## Work instructions
Copy all of the material below line for line, keeping every character as it appears.

[Dataset entries]

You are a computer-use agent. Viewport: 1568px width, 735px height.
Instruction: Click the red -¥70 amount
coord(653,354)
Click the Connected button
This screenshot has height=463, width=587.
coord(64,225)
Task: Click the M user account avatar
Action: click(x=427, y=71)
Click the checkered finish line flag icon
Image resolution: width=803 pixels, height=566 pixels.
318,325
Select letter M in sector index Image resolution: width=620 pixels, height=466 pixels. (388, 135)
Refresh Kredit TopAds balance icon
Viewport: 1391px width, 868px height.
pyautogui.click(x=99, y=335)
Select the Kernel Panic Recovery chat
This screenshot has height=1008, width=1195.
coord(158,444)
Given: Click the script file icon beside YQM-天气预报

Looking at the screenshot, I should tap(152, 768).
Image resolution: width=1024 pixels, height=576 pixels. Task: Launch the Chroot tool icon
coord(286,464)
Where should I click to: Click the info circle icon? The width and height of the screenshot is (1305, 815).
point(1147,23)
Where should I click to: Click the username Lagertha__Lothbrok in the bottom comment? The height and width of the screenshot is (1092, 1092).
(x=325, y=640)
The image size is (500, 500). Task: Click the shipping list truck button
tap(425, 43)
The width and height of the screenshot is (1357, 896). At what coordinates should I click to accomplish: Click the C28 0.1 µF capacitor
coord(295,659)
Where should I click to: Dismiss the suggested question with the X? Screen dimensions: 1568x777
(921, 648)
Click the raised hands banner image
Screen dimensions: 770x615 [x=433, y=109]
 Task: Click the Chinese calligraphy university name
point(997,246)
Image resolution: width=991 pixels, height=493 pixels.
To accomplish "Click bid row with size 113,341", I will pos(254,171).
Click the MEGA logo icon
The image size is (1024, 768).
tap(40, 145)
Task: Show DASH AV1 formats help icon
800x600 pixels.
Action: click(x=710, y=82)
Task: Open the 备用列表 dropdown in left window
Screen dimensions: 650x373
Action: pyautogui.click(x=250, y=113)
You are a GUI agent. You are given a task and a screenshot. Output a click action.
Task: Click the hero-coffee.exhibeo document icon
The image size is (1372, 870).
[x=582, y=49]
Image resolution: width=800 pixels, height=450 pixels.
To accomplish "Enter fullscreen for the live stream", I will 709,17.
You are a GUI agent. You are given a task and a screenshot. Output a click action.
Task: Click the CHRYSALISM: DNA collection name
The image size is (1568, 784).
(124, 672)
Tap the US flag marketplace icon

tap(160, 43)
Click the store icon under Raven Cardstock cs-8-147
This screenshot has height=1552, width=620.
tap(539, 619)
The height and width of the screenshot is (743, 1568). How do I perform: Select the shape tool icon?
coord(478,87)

## Problem solution
You are a computer-use agent. Viewport: 1568px width, 735px height.
Instruction: Click the red -¥70 amount
coord(653,354)
Click the Connected button
This screenshot has height=463, width=587.
coord(64,225)
Task: Click the M user account avatar
Action: click(x=427, y=71)
Click the checkered finish line flag icon
Image resolution: width=803 pixels, height=566 pixels.
318,325
Select letter M in sector index Image resolution: width=620 pixels, height=466 pixels. (388, 135)
Refresh Kredit TopAds balance icon
Viewport: 1391px width, 868px height.
pyautogui.click(x=99, y=335)
Select the Kernel Panic Recovery chat
This screenshot has height=1008, width=1195.
coord(158,444)
Given: Click the script file icon beside YQM-天气预报

Looking at the screenshot, I should tap(152, 768).
Image resolution: width=1024 pixels, height=576 pixels. Task: Launch the Chroot tool icon
coord(286,464)
Where should I click to: Click the info circle icon? The width and height of the screenshot is (1305, 815).
point(1147,23)
Where should I click to: Click the username Lagertha__Lothbrok in the bottom comment? The height and width of the screenshot is (1092, 1092).
(x=325, y=640)
The image size is (500, 500). Task: Click the shipping list truck button
tap(425, 43)
The width and height of the screenshot is (1357, 896). At what coordinates should I click to accomplish: Click the C28 0.1 µF capacitor
coord(295,659)
Where should I click to: Dismiss the suggested question with the X? Screen dimensions: 1568x777
(921, 648)
Click the raised hands banner image
Screen dimensions: 770x615 [x=433, y=109]
 Task: Click the Chinese calligraphy university name
point(997,246)
Image resolution: width=991 pixels, height=493 pixels.
To accomplish "Click bid row with size 113,341", I will pos(254,171).
Click the MEGA logo icon
The image size is (1024, 768).
tap(40, 145)
Task: Show DASH AV1 formats help icon
800x600 pixels.
Action: click(x=710, y=82)
Task: Open the 备用列表 dropdown in left window
Screen dimensions: 650x373
Action: pyautogui.click(x=250, y=113)
You are a GUI agent. You are given a task and a screenshot. Output a click action.
Task: Click the hero-coffee.exhibeo document icon
The image size is (1372, 870).
[x=582, y=49]
Image resolution: width=800 pixels, height=450 pixels.
To accomplish "Enter fullscreen for the live stream", I will 709,17.
You are a GUI agent. You are given a task and a screenshot. Output a click action.
Task: Click the CHRYSALISM: DNA collection name
The image size is (1568, 784).
(124, 672)
Tap the US flag marketplace icon

tap(160, 43)
Click the store icon under Raven Cardstock cs-8-147
This screenshot has height=1552, width=620.
tap(539, 619)
The height and width of the screenshot is (743, 1568). How do I perform: Select the shape tool icon?
coord(478,87)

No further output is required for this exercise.